SVA and proportion of variance explained
1
1
Entering edit mode
Mattia ▴ 10
@mattia-9769
Last seen 2.2 years ago
Milano

Hi guys,

I'm using SVA package for identifying unwanted variation and then removing batch effects from my RNA-Seq data.

Let's say I found my ten SV with sva function; my question is: how can I calculate the  proportion of variance explained for each SV, as for PCs in PCA?

Thanks a lot,

Mattia

sva svd explained variance pca • 1.6k views
3
Entering edit mode
Jeff Leek ▴ 610
@jeff-leek-5015
Last seen 7 months ago
United States
Hi Mattia There is currently no approach for calculating the percent of variance explained for SVs. I think you can get a pretty good approximation by looking at the percent of variance explained by the equivalent number of PCs.
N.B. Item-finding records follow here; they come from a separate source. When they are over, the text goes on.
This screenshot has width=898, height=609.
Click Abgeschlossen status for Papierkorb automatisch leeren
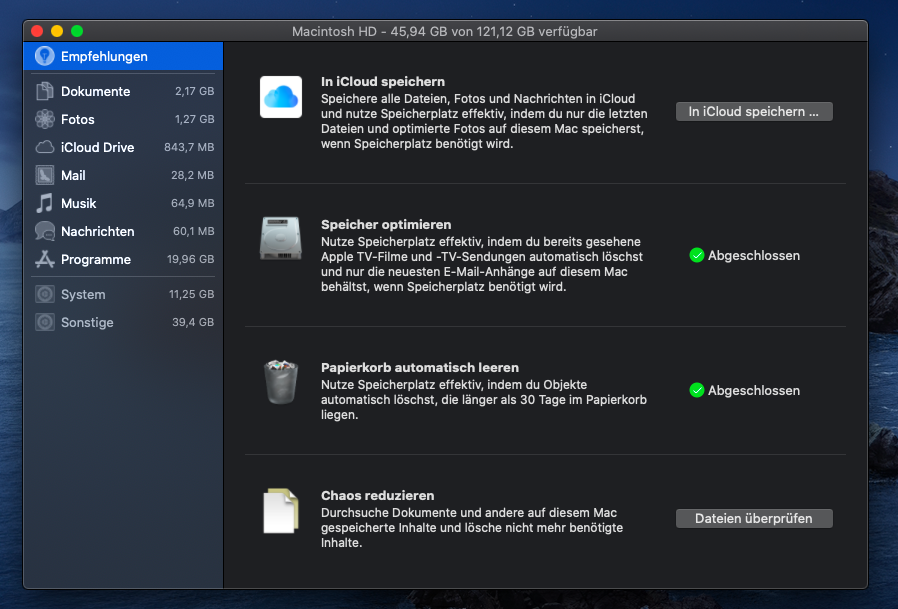[x=753, y=390]
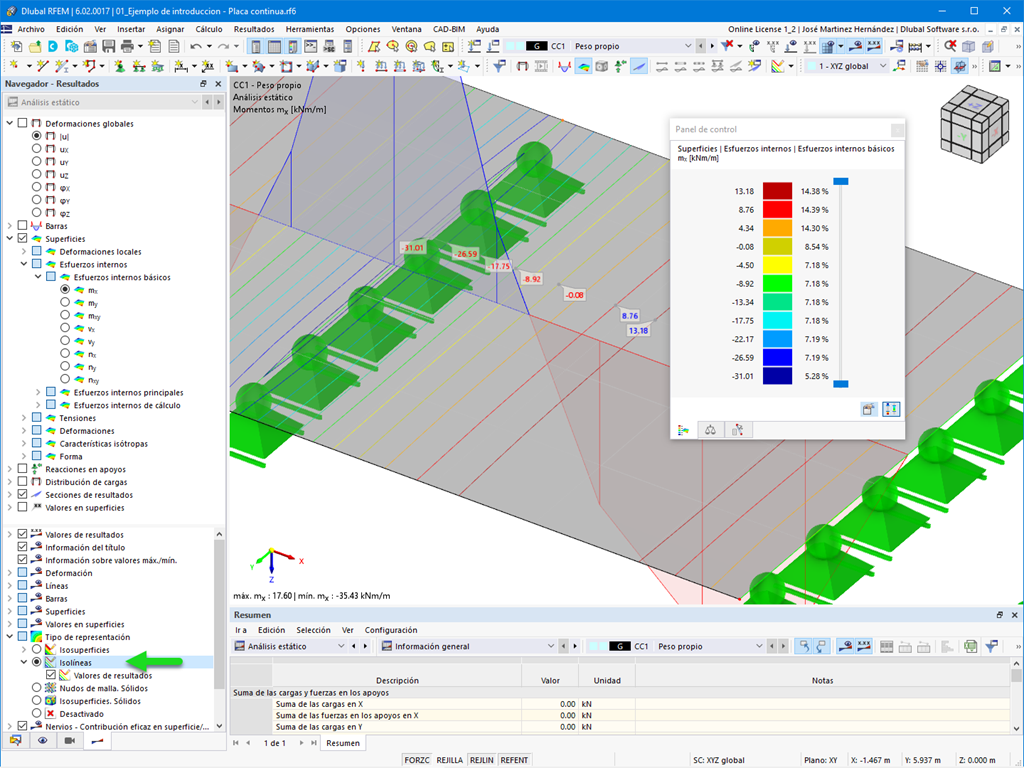The width and height of the screenshot is (1024, 768).
Task: Open file with the folder icon
Action: point(35,46)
But I haven't explored this carefully. Jeff On Thu, Oct 20, 2016 at 11:30 AM mchiesa [bioc] <noreply@bioconductor.org> wrote: > Activity on a post you are following on support.bioconductor.org > > User mchiesa <https: support.bioconductor.org="" u="" 9769=""/> wrote Question: > SVA and proportion of variance explained > <https: support.bioconductor.org="" p="" 88553=""/>: > > Hi guys, > > I'm using SVA package for identifying unwanted variation and then removing > batch effects from my RNA-Seq data. > > Let's say I found my ten SV with sva function; my question is: how can I > calculate the proportion of variance explained for each SV, as for PCs in > PCA? > > Thanks a lot, > > Mattia > ------------------------------ > > Post tags: sva, svd, explained variance, pca > > You may reply via email or visit SVA and proportion of variance explained >
0
Entering edit mode

Thanks Jeff for your precious suggestion. Actually, I tried to do something similar to PCA, using a part of your "sva code":

dat <- data_normalized
pprob <- svaobj$pprob.gam*(1-svaobj$pprob.b)
dats <- dat*pprob

dats <- dats - rowMeans(dats)
uu <- eigen(t(dats)%*%dats)

uu_val <-uu$values / sum(uu$values)

which could express the fraction of each eigenvalue over the total sum. Can I interpret the object uu_val as the "Percent of explained variance" for each SV?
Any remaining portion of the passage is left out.